19th First Lady of Oklahoma
- In office January 13, 1975 – October 1975
- Governor: David L. Boren
- Preceded by: Jo Evans Hall
- Succeeded by: Molly Shi Boren

Personal details
- Born: Janna Lou Little November 30, 1944 Oklahoma City, Oklahoma, U.S.
- Died: May 25, 1998 (aged 53)
- Spouses: ; David Boren ​ ​(m. 1968; div. 1976)​ ; John Clinton Robbins ​ ​(m. 1976)​
- Children: 2, including Dan Boren

= Janna Lou Little Boren =

American teacher (1944–1998)

Janna Lou Little Boren Robbins (November 30, 1944 – May 25, 1998) was an American teacher who served as the 18th First Lady of Oklahoma during the tenure of David L. Boren from his inauguration until their divorce was announced in 1975. She is the mother of Dan Boren.

==Biography==
Janna Lou Little was born on November 30, 1944, in Oklahoma City to Reuel and Oteka Little.
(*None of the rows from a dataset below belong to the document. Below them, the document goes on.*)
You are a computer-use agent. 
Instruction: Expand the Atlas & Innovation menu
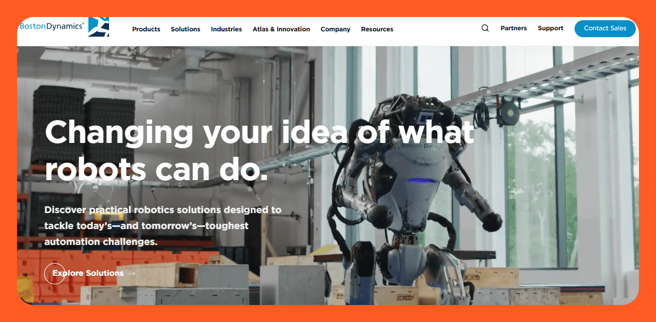point(281,29)
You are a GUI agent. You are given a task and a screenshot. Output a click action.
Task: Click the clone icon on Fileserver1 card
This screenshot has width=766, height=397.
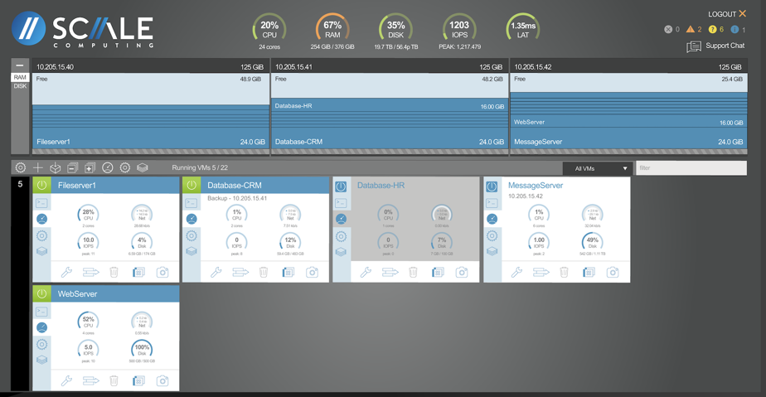pyautogui.click(x=138, y=272)
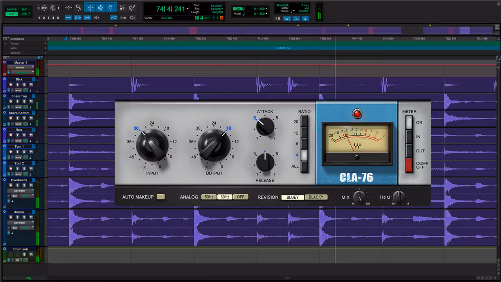Enable AUTO MAKEUP on the compressor

(160, 197)
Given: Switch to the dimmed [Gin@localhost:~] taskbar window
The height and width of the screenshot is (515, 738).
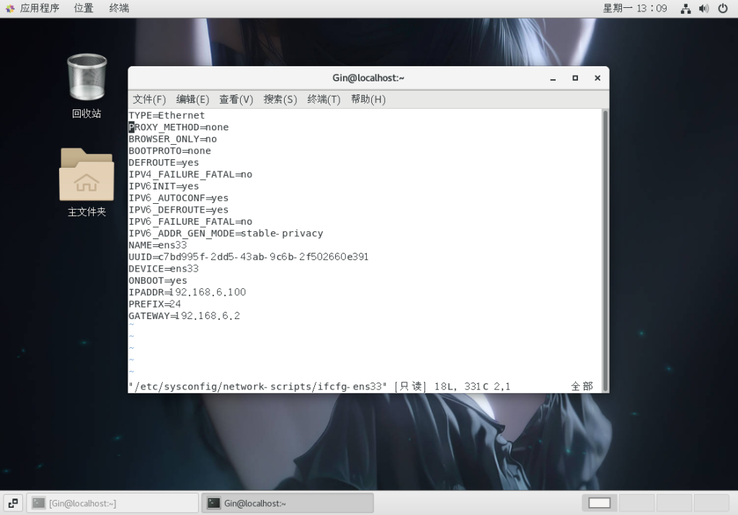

Her parents ran a foundation for children who were deaf or had cleft palates. She was raised in Madill, Oklahoma, attended the Hockaday School, and graduated from Boston University in 1967. She later married David L. Boren in 1968. She worked as a French and English teacher as David started his political career. Boren campaigned for her husband in 1974 by leading “Boren’s Broom Brigade” and selling brooms across the state while promising to clean up politics.

Boren served as the 18th First Lady of Oklahoma in 1975. She announced her divorce from David Boren later that year, finalized it in 1976, and married John Clinton Robbins. In 1996 she was diagnosed with colon cancer and she died on May 25, 1998. She had two children, including Dan Boren and Carrie Boren Headington.